▶ [Task to complete] In the data below, find every line with the word "computer" and copy it.

▶ [Data under study]
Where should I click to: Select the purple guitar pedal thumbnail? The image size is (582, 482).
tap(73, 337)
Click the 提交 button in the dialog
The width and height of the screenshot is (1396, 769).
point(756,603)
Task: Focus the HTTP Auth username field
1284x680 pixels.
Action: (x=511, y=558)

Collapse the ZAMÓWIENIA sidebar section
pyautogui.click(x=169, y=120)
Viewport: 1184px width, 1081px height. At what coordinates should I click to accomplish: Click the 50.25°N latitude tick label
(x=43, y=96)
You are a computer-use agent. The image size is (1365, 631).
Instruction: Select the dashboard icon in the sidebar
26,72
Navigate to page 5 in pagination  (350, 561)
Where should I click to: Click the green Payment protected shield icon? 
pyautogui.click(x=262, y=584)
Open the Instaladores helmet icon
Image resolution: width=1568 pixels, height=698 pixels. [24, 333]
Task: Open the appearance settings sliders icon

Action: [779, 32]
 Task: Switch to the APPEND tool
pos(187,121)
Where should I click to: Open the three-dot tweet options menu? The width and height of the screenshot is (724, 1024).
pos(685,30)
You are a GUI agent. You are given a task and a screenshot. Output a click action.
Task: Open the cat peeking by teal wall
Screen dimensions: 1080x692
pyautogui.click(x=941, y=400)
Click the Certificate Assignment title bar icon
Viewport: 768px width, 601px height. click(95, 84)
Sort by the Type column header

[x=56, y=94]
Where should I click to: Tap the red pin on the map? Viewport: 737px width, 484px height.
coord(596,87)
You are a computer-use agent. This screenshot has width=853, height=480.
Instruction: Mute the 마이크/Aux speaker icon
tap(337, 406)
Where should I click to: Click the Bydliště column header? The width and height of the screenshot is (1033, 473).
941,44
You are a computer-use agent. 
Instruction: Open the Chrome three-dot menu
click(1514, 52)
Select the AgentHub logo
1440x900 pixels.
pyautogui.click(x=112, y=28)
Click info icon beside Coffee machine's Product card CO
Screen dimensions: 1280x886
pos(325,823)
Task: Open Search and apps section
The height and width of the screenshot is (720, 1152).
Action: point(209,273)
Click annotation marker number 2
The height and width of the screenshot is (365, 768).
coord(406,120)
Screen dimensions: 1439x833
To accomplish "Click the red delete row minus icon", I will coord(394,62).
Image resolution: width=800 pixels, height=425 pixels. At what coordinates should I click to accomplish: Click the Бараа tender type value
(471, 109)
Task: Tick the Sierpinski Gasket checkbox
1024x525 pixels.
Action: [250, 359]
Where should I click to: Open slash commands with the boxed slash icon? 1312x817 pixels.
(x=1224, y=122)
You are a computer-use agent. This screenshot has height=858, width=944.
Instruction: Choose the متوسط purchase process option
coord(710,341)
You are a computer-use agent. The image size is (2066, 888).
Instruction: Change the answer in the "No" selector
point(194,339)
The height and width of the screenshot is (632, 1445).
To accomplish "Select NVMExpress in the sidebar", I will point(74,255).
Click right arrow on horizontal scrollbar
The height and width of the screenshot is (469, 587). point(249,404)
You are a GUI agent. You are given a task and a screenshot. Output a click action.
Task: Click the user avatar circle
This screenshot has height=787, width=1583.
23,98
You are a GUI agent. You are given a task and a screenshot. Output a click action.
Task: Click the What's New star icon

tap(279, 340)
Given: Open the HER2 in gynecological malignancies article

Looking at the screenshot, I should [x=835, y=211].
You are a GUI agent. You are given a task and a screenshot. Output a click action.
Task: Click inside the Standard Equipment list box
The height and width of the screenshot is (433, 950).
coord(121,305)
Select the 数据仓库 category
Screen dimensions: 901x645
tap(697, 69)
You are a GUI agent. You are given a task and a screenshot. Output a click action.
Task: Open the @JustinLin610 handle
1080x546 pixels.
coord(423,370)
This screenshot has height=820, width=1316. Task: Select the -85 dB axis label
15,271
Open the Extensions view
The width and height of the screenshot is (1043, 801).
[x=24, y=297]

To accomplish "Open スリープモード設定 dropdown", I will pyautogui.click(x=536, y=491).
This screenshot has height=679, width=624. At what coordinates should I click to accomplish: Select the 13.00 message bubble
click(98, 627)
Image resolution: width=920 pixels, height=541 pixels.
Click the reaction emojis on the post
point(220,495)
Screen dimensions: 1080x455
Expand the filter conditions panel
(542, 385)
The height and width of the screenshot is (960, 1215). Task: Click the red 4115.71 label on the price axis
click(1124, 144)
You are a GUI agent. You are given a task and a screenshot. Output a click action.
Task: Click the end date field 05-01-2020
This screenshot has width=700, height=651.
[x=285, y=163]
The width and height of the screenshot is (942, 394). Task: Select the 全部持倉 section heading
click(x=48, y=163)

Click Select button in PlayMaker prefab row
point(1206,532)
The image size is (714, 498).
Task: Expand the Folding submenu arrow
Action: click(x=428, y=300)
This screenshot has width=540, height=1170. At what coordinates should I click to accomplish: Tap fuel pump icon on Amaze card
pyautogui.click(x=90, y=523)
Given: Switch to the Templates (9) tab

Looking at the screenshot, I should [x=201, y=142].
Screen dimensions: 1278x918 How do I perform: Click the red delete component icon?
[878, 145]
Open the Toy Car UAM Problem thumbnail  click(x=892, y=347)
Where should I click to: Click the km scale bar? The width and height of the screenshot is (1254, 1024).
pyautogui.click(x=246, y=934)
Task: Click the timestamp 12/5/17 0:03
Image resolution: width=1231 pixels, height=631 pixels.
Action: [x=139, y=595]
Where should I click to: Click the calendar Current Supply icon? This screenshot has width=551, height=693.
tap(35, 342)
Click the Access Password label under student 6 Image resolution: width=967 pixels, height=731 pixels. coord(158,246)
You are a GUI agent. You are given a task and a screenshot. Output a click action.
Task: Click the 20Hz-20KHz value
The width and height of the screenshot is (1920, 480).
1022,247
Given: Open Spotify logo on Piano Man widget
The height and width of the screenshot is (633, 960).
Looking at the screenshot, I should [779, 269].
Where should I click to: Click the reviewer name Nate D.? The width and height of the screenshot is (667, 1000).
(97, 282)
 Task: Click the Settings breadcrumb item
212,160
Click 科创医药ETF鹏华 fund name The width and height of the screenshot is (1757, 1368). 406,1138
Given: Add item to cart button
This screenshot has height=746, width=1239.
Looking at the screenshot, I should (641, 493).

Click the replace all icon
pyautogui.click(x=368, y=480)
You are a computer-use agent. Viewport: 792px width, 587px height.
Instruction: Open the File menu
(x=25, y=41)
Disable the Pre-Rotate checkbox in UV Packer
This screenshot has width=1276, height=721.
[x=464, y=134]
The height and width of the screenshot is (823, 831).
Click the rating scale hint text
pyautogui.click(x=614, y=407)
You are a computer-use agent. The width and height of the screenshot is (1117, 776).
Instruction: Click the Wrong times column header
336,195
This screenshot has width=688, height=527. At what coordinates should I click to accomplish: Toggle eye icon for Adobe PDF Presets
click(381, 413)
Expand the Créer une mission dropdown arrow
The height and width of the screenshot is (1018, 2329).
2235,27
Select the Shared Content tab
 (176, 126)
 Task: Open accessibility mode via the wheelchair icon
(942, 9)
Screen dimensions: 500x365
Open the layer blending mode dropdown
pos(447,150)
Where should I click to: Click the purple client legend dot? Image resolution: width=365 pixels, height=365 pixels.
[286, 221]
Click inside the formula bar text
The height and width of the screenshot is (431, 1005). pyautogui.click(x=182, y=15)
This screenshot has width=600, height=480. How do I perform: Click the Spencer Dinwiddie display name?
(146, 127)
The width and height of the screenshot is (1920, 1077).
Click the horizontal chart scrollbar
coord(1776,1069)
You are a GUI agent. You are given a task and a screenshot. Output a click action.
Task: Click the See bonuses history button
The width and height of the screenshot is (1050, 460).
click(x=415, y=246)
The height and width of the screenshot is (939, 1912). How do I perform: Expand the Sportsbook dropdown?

▶ [Task response]
You are a computer-use agent. The image size is (1365, 631).
You are a computer-use agent. This screenshot has width=853, height=480.
You are a computer-use agent. 
You are a computer-use agent. This screenshot has height=858, width=944.
You are a computer-use agent. The image size is (2066, 888).
You are a computer-use agent. Viewport: 792px width, 587px height.
You are a computer-use agent. The width and height of the screenshot is (1117, 776).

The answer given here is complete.